出典.
□ □ □ □ □

モノ
2020.12.17 THU.
「La Maison de Vent」女性のライフスタイルに寄り添う器の魅力。
陶芸家・鈴木 麻起子さんが手掛ける器ブランド〈La Maison de Vent(ラ メゾン デ ヴォン)〉。深く鮮やかなターコイズブルーの器には、女性の暮らしにやさしく寄り添うことをコンセプトに、一つひとつ細やかな手仕事が施されています。5枚重ねて持ち上げても驚くほど薄くて軽く、無造作にスタッキングしても空間に馴染むように。使い手に嬉しく、長く愛される器たちには、どのような思いが込められているのでしょうか。笠間の豊かな自然に囲まれた、鈴木さんのアトリエを訪ねました。
Movie:Ryoji Kamiyama
Photo:Yu Inohara(TRON management)
Text:Asuka Ochi
小さな頃から常に身近にあった、手作りの器。
ーまずは陶芸家を志すことになった、きっかけを教えてください。
叔母が美術教師で陶芸教室を開いていたこともあり、子どもの頃から身近で手作りの器に触れて育ちました。陶芸家を目指したのは、彼女が教室の手伝いに誘ってくれたときに、そこにあった図録でルーシー・リーさんの作品に出会ったことがきっかけです。作品を見て、こういう世界があるんだ…“自分でもやってみたい”と思ったんです。4日ほど、教室の先生にろくろの使い方を教えてもらって、あとは独学でひたすら練習をしました。ルーシー・リーさんの図録で、彼女の代表作のボウルが半分に切られている写真を見ながら、厚みを意識してろくろを挽いていました。

□ □ □ □ □

課題.
1. 記事によると、鈴木 麻起子さんが陶芸家を目指すきっかけとなったのは、図録で誰の作品に出会ったことですか。
2. 行データのうち、「Collapse the '2 Начало работы' bookmark」を含む行で始まり「Action: click(x=900, y=419)」を含む行で終わる部分を、両端の行も含めてそのまま書き写してください。
記事と行データは互いに関係がありません。

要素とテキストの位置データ
□ □ □ □ □

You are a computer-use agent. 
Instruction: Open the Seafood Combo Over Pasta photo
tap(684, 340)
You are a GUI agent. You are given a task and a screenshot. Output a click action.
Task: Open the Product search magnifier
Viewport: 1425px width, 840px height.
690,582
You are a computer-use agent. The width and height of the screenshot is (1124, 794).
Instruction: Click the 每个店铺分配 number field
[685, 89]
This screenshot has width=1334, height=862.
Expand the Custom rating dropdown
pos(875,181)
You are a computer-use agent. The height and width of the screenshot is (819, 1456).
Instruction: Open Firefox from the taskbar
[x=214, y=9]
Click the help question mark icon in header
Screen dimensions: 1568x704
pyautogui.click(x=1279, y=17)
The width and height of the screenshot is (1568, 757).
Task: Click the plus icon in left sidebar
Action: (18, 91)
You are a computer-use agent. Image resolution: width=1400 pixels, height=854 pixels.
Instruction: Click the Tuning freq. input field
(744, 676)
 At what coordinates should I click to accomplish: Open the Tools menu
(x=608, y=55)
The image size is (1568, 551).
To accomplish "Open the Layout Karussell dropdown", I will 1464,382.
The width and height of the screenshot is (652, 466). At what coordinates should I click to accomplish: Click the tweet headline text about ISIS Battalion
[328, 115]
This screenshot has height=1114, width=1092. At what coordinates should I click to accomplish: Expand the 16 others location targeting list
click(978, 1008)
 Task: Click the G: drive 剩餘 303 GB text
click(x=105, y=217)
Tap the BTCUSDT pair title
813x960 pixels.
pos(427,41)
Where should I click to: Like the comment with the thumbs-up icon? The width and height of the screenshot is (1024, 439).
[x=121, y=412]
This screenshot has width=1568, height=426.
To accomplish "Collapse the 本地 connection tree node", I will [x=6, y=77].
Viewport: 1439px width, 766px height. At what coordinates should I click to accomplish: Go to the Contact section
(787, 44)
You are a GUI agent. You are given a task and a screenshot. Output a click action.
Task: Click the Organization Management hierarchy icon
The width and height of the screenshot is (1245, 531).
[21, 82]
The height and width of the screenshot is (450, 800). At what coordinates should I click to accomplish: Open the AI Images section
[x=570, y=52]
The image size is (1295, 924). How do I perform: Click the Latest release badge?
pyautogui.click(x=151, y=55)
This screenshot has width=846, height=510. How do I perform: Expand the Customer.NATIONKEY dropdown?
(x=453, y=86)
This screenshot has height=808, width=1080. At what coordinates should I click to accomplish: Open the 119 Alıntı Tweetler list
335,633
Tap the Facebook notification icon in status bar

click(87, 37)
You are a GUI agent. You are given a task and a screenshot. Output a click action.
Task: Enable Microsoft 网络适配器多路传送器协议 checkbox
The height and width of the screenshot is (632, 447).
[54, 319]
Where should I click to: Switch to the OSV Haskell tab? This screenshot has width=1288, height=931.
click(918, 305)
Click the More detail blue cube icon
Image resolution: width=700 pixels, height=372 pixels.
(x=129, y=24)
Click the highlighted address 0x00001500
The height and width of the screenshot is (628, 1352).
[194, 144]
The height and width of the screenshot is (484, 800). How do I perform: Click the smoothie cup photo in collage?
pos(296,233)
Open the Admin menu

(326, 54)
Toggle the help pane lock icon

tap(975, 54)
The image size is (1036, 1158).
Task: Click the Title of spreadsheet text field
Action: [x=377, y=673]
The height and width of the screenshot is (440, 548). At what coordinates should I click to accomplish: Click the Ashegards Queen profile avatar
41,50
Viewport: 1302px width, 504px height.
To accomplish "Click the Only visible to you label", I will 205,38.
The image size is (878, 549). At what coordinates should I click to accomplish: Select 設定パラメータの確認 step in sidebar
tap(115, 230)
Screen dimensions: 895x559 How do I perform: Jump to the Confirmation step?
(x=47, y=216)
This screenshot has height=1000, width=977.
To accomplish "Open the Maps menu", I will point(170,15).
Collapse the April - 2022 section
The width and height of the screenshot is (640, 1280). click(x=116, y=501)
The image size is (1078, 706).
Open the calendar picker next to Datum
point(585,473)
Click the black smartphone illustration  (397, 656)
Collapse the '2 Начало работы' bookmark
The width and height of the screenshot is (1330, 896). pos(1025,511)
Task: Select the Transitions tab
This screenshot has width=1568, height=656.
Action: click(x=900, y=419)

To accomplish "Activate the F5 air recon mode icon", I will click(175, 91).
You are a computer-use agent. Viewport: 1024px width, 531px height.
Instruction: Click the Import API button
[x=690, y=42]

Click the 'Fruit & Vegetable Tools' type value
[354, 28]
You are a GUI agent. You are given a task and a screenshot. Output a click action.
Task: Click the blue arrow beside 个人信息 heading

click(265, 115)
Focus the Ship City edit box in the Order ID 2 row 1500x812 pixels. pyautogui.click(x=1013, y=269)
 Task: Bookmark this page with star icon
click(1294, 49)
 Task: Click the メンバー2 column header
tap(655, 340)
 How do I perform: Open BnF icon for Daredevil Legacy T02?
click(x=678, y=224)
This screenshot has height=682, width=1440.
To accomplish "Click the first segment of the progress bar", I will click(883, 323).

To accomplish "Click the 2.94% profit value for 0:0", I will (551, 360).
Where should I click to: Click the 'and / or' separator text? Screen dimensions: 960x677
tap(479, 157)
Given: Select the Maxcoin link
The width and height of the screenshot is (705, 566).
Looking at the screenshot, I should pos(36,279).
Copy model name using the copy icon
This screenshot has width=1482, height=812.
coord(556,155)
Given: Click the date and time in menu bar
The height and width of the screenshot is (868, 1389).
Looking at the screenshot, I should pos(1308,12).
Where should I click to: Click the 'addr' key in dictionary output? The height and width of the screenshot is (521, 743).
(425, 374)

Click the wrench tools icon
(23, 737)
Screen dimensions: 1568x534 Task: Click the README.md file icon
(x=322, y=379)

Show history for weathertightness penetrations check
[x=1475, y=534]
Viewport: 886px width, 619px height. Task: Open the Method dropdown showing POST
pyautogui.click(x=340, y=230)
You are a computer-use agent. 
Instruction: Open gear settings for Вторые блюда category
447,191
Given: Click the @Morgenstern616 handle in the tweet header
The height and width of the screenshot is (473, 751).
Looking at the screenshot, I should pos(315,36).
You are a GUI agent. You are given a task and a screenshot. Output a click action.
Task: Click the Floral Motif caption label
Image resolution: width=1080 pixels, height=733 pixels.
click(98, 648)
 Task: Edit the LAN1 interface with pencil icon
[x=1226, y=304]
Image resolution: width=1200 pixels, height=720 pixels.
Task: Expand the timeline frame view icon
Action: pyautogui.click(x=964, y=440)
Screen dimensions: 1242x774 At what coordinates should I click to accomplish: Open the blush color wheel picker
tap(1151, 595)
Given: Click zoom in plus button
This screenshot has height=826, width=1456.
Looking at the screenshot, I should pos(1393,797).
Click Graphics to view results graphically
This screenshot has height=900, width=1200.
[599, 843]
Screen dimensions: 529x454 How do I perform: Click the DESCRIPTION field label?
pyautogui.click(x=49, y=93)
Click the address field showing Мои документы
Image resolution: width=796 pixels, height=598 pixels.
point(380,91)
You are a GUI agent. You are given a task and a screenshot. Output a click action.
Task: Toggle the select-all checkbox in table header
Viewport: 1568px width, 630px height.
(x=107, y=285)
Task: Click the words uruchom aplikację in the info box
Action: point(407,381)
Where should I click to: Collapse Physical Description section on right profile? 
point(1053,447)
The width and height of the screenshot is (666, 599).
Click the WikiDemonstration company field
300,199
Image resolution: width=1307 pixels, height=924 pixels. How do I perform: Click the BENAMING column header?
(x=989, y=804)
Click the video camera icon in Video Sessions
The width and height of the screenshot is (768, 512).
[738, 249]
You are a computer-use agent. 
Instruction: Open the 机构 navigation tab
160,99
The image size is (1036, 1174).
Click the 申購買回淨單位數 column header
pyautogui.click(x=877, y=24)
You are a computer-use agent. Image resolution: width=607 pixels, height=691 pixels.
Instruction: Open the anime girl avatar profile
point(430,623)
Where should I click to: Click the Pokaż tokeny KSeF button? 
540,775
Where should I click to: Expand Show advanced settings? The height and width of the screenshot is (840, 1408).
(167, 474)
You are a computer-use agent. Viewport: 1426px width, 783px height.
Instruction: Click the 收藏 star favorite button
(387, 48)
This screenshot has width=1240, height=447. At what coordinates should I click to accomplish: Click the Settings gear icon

□ □ □ □ □

解答例.
1. ルーシー・リーさんの作品です。

2.
Collapse the '2 Начало работы' bookmark
The width and height of the screenshot is (1330, 896). pos(1025,511)
Task: Select the Transitions tab
This screenshot has width=1568, height=656.
Action: click(x=900, y=419)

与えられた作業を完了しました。